After you have drawn your bounding boxes, run this cell to get the results as a DataFrame with audio coordinates.

In [None]:
# Get annotations as DataFrame
annotations_df = annotator.get_annotations_dataframe()

print("\n=== Annotations DataFrame ===")
display(annotations_df)

if not annotations_df.empty:
    print("\n=== Summary ===")
    print(f"Total annotations: {len(annotations_df)}")
    print("\nClass distribution:")
    print(annotations_df["class"].value_counts())
    print("\n=== Time ranges ===")
    for i, row in annotations_df.iterrows():
        print(f"Box {i+1}: {row['st_time']:.2f}s - {row['end_time']:.2f}s "
              f"({row['end_time'] - row['st_time']:.2f}s duration)")
    print("\n=== Frequency ranges ===")
    for i, row in annotations_df.iterrows():
        print(f"Box {i+1}: {row['min_freq']:.1f} - {row['max_freq']:.1f} Hz "
              f"({row['max_freq'] - row['min_freq']:.1f} Hz bandwidth)")

AttributeError: 'BBoxWidget' object has no attribute 'get_annotations'

## Step 5: Save Results (Optional)

Save the annotations to a CSV file for later use.

In [None]:
# Save annotations to CSV
if not annotations_df.empty:
    output_file = "audio_annotations.csv"
    annotations_df.to_csv(output_file, index=False)
    print(f"Annotations saved to: {output_file}")
else:
    print("No annotations to save.")

## Step 6: Verification

Let us verify that the coordinate conversion is working correctly by checking the spectrogram properties.

In [None]:
# Display spectrogram properties
print("=== Spectrogram Properties ===")
print(f"Time axis range: {annotator.time_axis[0]:.2f}s - {annotator.time_axis[-1]:.2f}s")
print(f"Frequency axis range: {annotator.freq_axis[0]:.1f} - {annotator.freq_axis[-1]:.1f} Hz")
print(f"Image dimensions: {annotator.image_width} x {annotator.image_height} pixels")
print(f"Spectrogram shape: {annotator.spec_data.shape}")

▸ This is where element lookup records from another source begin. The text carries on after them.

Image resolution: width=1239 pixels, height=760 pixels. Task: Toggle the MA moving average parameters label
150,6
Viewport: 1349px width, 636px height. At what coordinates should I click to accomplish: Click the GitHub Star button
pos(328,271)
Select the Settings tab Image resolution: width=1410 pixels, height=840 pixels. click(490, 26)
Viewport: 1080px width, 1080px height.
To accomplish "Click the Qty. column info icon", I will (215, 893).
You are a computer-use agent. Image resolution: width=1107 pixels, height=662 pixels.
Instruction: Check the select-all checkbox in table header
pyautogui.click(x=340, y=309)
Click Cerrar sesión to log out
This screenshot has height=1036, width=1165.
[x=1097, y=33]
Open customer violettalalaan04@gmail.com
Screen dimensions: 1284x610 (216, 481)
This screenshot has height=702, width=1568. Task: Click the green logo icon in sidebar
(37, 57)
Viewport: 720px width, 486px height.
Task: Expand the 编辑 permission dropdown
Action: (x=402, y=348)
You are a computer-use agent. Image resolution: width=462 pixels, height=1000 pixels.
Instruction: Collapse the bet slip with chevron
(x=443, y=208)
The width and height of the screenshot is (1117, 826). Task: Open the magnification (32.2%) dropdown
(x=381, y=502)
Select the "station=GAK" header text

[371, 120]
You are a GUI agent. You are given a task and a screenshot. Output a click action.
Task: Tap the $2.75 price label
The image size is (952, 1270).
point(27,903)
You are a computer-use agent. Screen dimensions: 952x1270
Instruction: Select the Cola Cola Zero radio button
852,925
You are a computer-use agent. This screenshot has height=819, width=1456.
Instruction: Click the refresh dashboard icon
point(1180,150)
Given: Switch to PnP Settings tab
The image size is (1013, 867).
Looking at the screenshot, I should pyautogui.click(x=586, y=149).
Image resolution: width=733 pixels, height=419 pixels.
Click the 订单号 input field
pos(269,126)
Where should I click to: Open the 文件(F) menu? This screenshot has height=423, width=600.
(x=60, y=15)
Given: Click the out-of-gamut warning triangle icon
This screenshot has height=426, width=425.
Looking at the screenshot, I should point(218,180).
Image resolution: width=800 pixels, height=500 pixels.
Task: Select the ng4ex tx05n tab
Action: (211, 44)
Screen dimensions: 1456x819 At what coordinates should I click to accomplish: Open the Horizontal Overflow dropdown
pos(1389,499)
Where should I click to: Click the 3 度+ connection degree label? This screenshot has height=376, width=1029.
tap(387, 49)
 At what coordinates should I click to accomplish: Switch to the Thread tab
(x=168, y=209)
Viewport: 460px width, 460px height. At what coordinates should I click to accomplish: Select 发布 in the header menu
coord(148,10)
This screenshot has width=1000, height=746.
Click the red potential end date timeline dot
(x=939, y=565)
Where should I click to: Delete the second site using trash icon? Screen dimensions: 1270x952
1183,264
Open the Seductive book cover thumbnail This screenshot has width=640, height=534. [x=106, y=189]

# Show a sample of the time and frequency axes
print("\n=== Sample Time Axis (first 5 values) ===")
print(annotator.time_axis[:5])

print("\n=== Sample Frequency Axis (first 5 values) ===")
print(annotator.freq_axis[:5])

## Summary

This notebook successfully:

1. ✅ **Loaded audio file** using OpenSoundscape with bandpass filtering
2. ✅ **Created spectrogram** and extracted time/frequency axes
3. ✅ **Saved spectrogram** as PNG with known dimensions
4. ✅ **Loaded the image** for annotation
5. ✅ **Created bounding box widget** with predefined classes
6. ✅ **Generated DataFrame** with columns: 

The coordinate conversion ensures that the bounding box coordinates in the image are properly converted to the original audio time and frequency scales.